Quando o baixote recebeu a bola na intermediária ofensiva, havia cerca de 40 metros, 9 bem-nascidos lordes britânicos e um juiz separando-o da meta.
Todos seriam driblados. O juiz, também e sobretudo.
O primeiro marcador veio seco, confiado na sobra. Tomou o corte pra dentro que tinha ido ali tomar, jogando aquele improvável camisa 10 — baixinho, proletário, Maradona — para o núcleo da alva defesa britânica. Os outros oito lordes cerraram torniquete, que perdesse o controle da bola era questão de tempo, impossível manobrar em espaço assim reduzido.
Santería. Inglês não acredita em santería é de teimoso, porque a coisa foi lá com eles mesmo.
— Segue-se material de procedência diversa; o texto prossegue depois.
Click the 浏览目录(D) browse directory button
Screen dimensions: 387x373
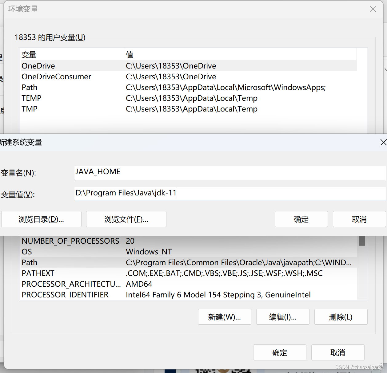coord(41,219)
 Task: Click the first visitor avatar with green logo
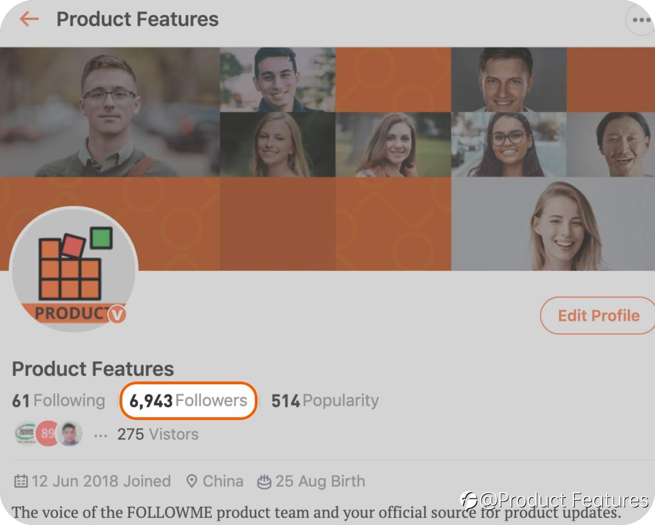25,434
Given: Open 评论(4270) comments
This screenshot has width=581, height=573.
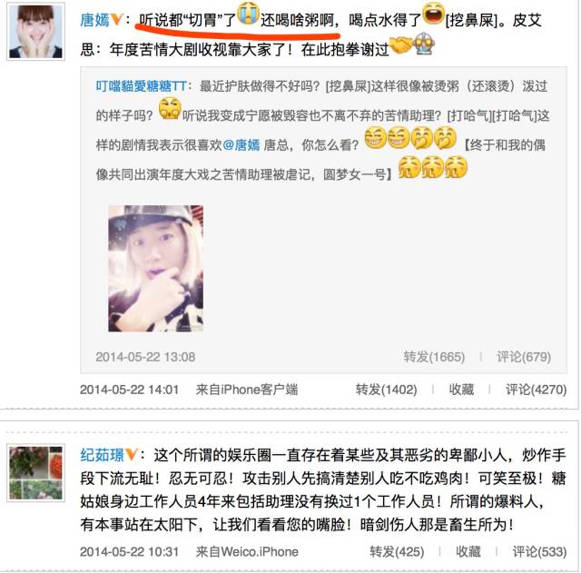Looking at the screenshot, I should click(x=536, y=390).
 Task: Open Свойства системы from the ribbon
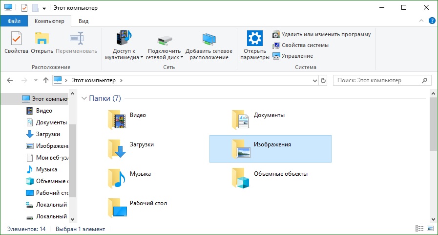pos(300,45)
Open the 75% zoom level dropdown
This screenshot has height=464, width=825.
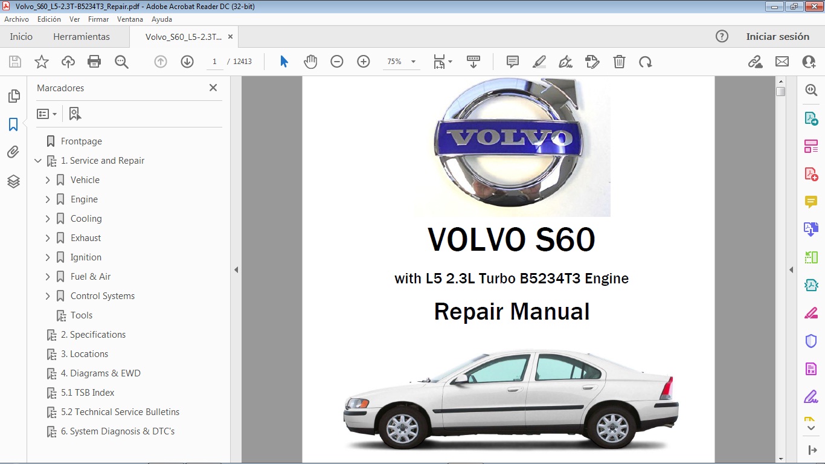click(413, 62)
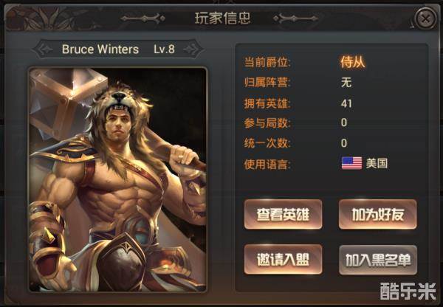Click the 归属阵营 label

click(x=267, y=83)
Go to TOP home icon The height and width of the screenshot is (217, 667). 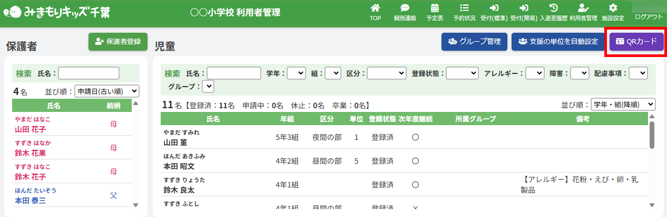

A bola encantada, de não desagarrar da curta canhoteira, esparramou-se gostosamente em um ziguezague maluco, coisa de pelada — pelada é esporte outro, diferente do bretão -, e outros dois defenders ficavam pra trás.
Adiantou-se o beque central, todo garbo e sobranceria. O baixinho já vinha enviesado, atrasado, impossível mais um drible: acabava ali aquele abuso. Entanto a bola se lhe oferecesse, o zagueirão achou foi nada; de último cambulhão, um tapa seco de esquerda, como quem diz vá, minha querida, mas volte, inglês chutando ar é coisa de ver, confere valia pro negócio.
Ela foi, pra ser maltratada no bico da área; domínio errado do atacante, chutão pra cima do quarto-zagueiro, e voltou, que ninguém dizia que não voltasse. Voltou, de encantada, e era justo que voltasse: que ia fazer uma bola, na Copa do México, longe daquele diez? O diez sabia que voltava, assim tinha mandado, continuou sua trajetória pro centro da área, pro centro do reencontro. Ela veio agora pelo ar, de novo se oferecendo mais pro goleiro e seus oitenta centímetros além do metro, do que pro curtíssimo meia.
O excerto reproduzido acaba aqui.